Purpose:: The aim of this study was to investigate the effects of an ophthalmic formulation of meloxicam on COX-2 activity and expression, on inflammation-related cytokines expression (IL-1ß, IL-6, IL-10, IFNγ and TNFα), and on inflammation in an experimental animal model of acute ocular inflammation and to compare the efficacy of the meloxicam ophthalmic formulation to the effects of a typical commercial diclofenac ophthalmic formulation.

Methods:: Ocular inflammation was induced in New Zealand rabbit with topical application of croton oil at 3% for 3 h. Every 4 h after inflammation induction, two drops of ophthalmic solutions of meloxicam at 0.03%, sodium diclofenac at 0.1%, or placebo (only the vehicle of the ophthalmic solutions) were administered. At different end point times, animals were sacrificed by CO₂ inhalation and conjunctiva, cornea, aqueous and vitreum humor were obtained. Expression of COX-2 and cytokines mRNA in cornea and conjunctiva were measured by semi-quantitative RT-PCR using 18s expression as a control. PGE₂ levels in ocular tissues were measured by EIA as a measure of proinflammatory activity of COX-2.

Results:: Basal expression of COX-2 mRNA was 2.7 times higher in cornea than in conjunctiva, and croton oil treatment after 3 h up-regulated COX 2-mRNA in cornea and conjunctiva (2 fold and 3 fold increase, respectively). PGE₂ levels in aqueous humor changed in the same manner as COX-2 expression varied. In inflammated eyes, meloxicam treatment down-regulated COX-2 expression and activity (mRNA and PGE₂ levels, respectively) in a time dependent manner, and reduced inflammation at 72 h of treatment. Diclofenac could not down-regulate COX-2 mRNA or PGE₂ to basal levels after 7 days of treatment. Regarding the regulation of the immunologic profile, croton oil up-regulated IL-1ß, IL-6, IFNγ and TNFα in conjunctiva while IL-10 was not modified. In cornea, croton oil up-regulated TNFα and IL-1b, while IL-10 was not modified and IFNγ and IL-6 were not detected. Meloxicam treatment in inflammated eyes down-regulated IL-6 and IFNγ in conjunctiva , and IL-1ß and TNF-α in both cornea and conjunctiva.
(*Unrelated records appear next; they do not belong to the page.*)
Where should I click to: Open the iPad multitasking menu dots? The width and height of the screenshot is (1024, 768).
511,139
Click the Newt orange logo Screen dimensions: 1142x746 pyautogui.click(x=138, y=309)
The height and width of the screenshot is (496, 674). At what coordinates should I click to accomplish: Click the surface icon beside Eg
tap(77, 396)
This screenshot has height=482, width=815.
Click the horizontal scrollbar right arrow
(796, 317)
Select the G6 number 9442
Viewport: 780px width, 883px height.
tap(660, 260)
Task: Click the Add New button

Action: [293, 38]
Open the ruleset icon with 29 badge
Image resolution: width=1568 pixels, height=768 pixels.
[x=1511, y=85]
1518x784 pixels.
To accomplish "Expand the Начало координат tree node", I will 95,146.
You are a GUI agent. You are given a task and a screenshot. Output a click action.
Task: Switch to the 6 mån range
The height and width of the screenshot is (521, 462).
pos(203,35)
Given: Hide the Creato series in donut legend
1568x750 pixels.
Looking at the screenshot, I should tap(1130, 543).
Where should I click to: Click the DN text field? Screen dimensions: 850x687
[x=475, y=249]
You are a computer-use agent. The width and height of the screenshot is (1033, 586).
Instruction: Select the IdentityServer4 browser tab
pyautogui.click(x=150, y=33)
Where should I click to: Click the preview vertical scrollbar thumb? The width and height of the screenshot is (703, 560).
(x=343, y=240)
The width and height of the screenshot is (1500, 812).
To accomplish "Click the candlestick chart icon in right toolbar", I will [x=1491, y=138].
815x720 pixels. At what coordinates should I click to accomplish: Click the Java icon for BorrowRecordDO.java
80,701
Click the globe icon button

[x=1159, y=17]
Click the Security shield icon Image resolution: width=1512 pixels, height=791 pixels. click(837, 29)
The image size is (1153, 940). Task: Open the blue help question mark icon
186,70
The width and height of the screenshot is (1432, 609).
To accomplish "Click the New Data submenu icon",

Conclusions:: Expression of COX-2 mRNA in cornea and conjunctiva parallels with the levels of PGE₂ present in aqueous humor and correlate with the corneal and conjunctival inflammation. Also, meloxicam treatment was more efficient than diclofenac in down-regulating the expression and activity of COX-2, thus reducing inflammation in a shorter time than diclofenac.